Keyring issues during pacman operations. If you see PGP signature errors, reinitialize the keyring. This is common after the system has been offline for an extended period, as packager keys may have been rotated:
$ sudo pacman-key --init $ sudo pacman-key --populate archlinux $ sudo pacman -Sy archlinux-keyring $ sudo pacman -Su
Wireless firmware not loading. Some Wi-Fi chipsets (particularly Broadcom and certain Realtek models) require firmware not included in linux-firmware. Check which chipset you have with lspci -k and install the appropriate firmware package. For onboard audio that isn't detected, the sof-firmware package (Sound Open Firmware) is often the fix for newer laptops.
System hasn't been updated in months. If you've let updates lapse for a long time, check the Arch Linux news page for any manual intervention notices posted during your absence. Then update the keyring first before doing a full upgrade: sudo pacman -Sy archlinux-keyring && sudo pacman -Su. This avoids signature verification failures from expired keys.
Wrapping Up
You've just built a Linux system from the ground up. Every package on this machine is there because you put it there. Every service running is one you chose to enable. That's the entire point of Arch -- you understand what you're running because you assembled it yourself.

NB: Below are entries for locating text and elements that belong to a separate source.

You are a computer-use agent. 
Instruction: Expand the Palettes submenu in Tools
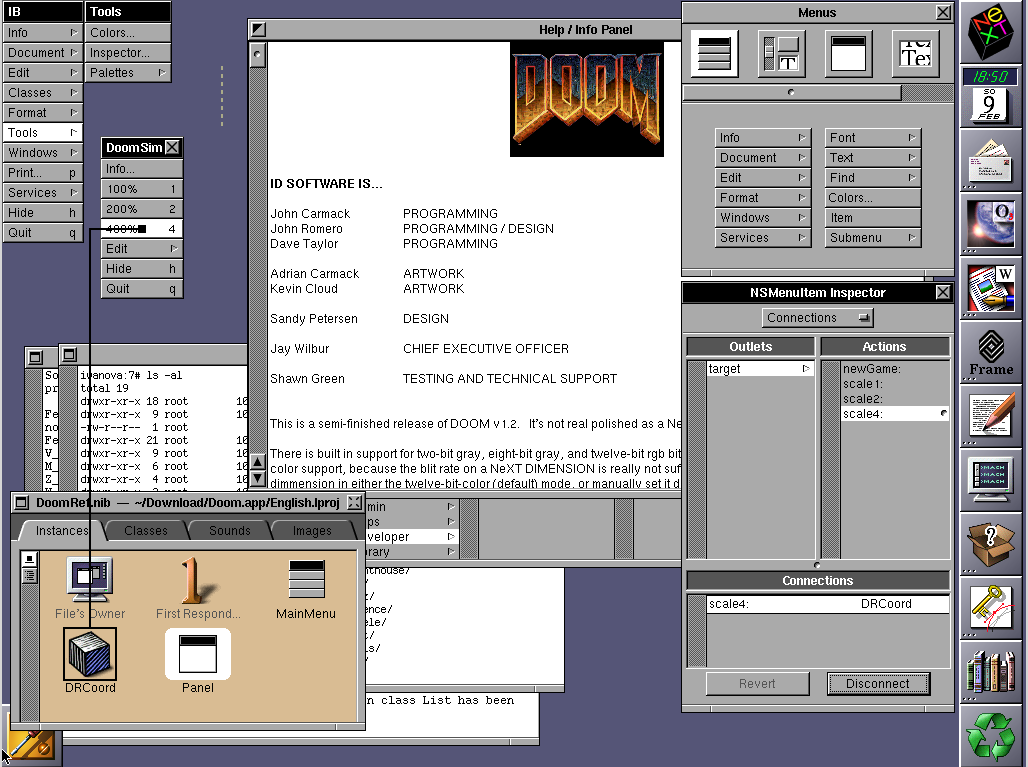pos(127,73)
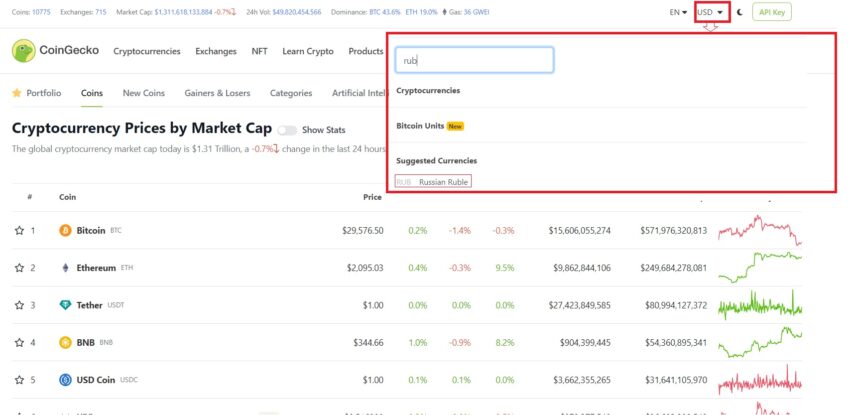This screenshot has width=850, height=415.
Task: Open the Bitcoin coin name link
Action: (x=91, y=230)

The Arch Wiki is going to become your best reference from here. It's one of the best-documented resources in the Linux ecosystem, covering everything from Bluetooth configuration to full disk encryption to Wayland troubleshooting. Bookmark it. Even users of Ubuntu, Fedora, and other distributions routinely cite the ArchWiki because of the depth and accuracy of its content.
"Arch Linux focuses on simplicity of design, meaning that the main focus involves creating an environment that is straightforward and relatively easy for the user to understand directly, rather than providing polished point-and-click style management tools." -- Wikipedia, Arch Linux
The real Arch Linux learning curve isn't the installation -- it's the first month of figuring out what you actually need on your machine. The installation just teaches you where everything lives. From here, explore the ArchWiki's General Recommendations page for guidance on system administration, appearance tuning, power management, multimedia, and networking. That page is essentially a roadmap for turning a fresh Arch install into a polished daily driver.
Welcome to Arch. You've earned the right to say "I use Arch, btw."